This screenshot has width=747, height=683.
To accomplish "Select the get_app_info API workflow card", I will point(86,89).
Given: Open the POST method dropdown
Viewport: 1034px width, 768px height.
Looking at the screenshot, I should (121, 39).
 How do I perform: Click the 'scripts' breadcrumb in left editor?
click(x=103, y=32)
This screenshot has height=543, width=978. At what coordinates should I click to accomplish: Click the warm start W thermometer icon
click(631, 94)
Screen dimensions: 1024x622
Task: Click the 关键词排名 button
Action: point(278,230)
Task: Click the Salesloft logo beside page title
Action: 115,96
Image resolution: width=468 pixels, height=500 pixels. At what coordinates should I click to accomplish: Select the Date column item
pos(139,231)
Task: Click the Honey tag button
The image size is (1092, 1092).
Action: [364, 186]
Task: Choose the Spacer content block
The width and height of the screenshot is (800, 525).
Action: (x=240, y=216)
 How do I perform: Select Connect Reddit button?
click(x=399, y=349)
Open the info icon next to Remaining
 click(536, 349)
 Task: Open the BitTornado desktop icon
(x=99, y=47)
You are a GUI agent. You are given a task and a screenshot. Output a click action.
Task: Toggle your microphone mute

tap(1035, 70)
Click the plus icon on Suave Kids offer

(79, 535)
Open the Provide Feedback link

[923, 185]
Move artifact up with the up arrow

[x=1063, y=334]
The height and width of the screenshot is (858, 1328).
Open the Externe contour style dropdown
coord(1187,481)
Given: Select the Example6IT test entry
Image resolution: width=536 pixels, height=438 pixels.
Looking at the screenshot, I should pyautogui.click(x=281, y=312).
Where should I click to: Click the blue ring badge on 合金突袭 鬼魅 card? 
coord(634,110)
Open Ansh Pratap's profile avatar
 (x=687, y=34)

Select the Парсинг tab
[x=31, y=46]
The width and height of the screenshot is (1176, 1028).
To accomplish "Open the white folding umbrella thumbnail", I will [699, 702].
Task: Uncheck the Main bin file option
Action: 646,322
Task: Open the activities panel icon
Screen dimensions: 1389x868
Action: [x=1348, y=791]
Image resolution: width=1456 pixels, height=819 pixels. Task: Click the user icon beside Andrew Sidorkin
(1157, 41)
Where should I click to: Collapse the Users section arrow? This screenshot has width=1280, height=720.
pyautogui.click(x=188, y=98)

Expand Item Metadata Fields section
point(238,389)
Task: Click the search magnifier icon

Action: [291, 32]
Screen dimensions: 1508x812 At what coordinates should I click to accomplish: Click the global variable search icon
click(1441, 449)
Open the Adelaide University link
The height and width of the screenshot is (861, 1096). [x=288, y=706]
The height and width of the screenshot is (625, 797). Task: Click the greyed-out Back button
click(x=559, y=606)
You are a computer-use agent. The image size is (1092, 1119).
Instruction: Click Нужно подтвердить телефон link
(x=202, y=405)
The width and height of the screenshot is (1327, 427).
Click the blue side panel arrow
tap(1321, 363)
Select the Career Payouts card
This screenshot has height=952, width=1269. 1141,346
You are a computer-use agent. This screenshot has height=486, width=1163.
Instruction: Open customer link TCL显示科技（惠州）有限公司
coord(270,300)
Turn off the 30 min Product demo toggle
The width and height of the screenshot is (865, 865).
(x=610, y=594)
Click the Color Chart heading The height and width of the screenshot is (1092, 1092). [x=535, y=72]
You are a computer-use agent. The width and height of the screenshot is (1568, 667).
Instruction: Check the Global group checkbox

Aim of the task:
Rewrite every line of the records above as a numbered list, dropping any blank lines.

Full output:
1. This screenshot has width=747, height=683.
2. To accomplish "Select the get_app_info API workflow card", I will point(86,89).
3. Given: Open the POST method dropdown
4. Viewport: 1034px width, 768px height.
5. Looking at the screenshot, I should (121, 39).
6.  How do I perform: Click the 'scripts' breadcrumb in left editor?
7. click(x=103, y=32)
8. This screenshot has height=543, width=978. At what coordinates should I click to accomplish: Click the warm start W thermometer icon
9. click(631, 94)
10. Screen dimensions: 1024x622
11. Task: Click the 关键词排名 button
12. Action: point(278,230)
13. Task: Click the Salesloft logo beside page title
14. Action: 115,96
15. Image resolution: width=468 pixels, height=500 pixels. At what coordinates should I click to accomplish: Select the Date column item
16. pos(139,231)
17. Task: Click the Honey tag button
18. The image size is (1092, 1092).
19. Action: [364, 186]
20. Task: Choose the Spacer content block
21. The width and height of the screenshot is (800, 525).
22. Action: (x=240, y=216)
23.  How do I perform: Select Connect Reddit button?
24. click(x=399, y=349)
25. Open the info icon next to Remaining
26.  click(536, 349)
27.  Task: Open the BitTornado desktop icon
28. (x=99, y=47)
29. You are a GUI agent. You are given a task and a screenshot. Output a click action.
30. Task: Toggle your microphone mute
31. tap(1035, 70)
32. Click the plus icon on Suave Kids offer
33. (79, 535)
34. Open the Provide Feedback link
35. [923, 185]
36. Move artifact up with the up arrow
37. [x=1063, y=334]
38. The height and width of the screenshot is (858, 1328).
39. Open the Externe contour style dropdown
40. coord(1187,481)
41. Given: Select the Example6IT test entry
42. Image resolution: width=536 pixels, height=438 pixels.
43. Looking at the screenshot, I should pyautogui.click(x=281, y=312).
44. Where should I click to: Click the blue ring badge on 合金突袭 鬼魅 card? 
45. coord(634,110)
46. Open Ansh Pratap's profile avatar
47.  (x=687, y=34)
48. Select the Парсинг tab
49. [x=31, y=46]
50. The width and height of the screenshot is (1176, 1028).
51. To accomplish "Open the white folding umbrella thumbnail", I will [699, 702].
52. Task: Uncheck the Main bin file option
53. Action: 646,322
54. Task: Open the activities panel icon
55. Screen dimensions: 1389x868
56. Action: [x=1348, y=791]
57. Image resolution: width=1456 pixels, height=819 pixels. Task: Click the user icon beside Andrew Sidorkin
58. (1157, 41)
59. Where should I click to: Collapse the Users section arrow? This screenshot has width=1280, height=720.
60. pyautogui.click(x=188, y=98)
61. Expand Item Metadata Fields section
62. point(238,389)
63. Task: Click the search magnifier icon
64. Action: [291, 32]
65. Screen dimensions: 1508x812 At what coordinates should I click to accomplish: Click the global variable search icon
66. click(1441, 449)
67. Open the Adelaide University link
68. The height and width of the screenshot is (861, 1096). [x=288, y=706]
69. The height and width of the screenshot is (625, 797). Task: Click the greyed-out Back button
70. click(x=559, y=606)
71. You are a computer-use agent. The image size is (1092, 1119).
72. Instruction: Click Нужно подтвердить телефон link
73. (x=202, y=405)
74. The width and height of the screenshot is (1327, 427).
75. Click the blue side panel arrow
76. tap(1321, 363)
77. Select the Career Payouts card
78. This screenshot has height=952, width=1269. 1141,346
79. You are a computer-use agent. This screenshot has height=486, width=1163.
80. Instruction: Open customer link TCL显示科技（惠州）有限公司
81. coord(270,300)
82. Turn off the 30 min Product demo toggle
83. The width and height of the screenshot is (865, 865).
84. (x=610, y=594)
85. Click the Color Chart heading The height and width of the screenshot is (1092, 1092). [x=535, y=72]
86. You are a computer-use agent. The width and height of the screenshot is (1568, 667).
87. Instruction: Check the Global group checkbox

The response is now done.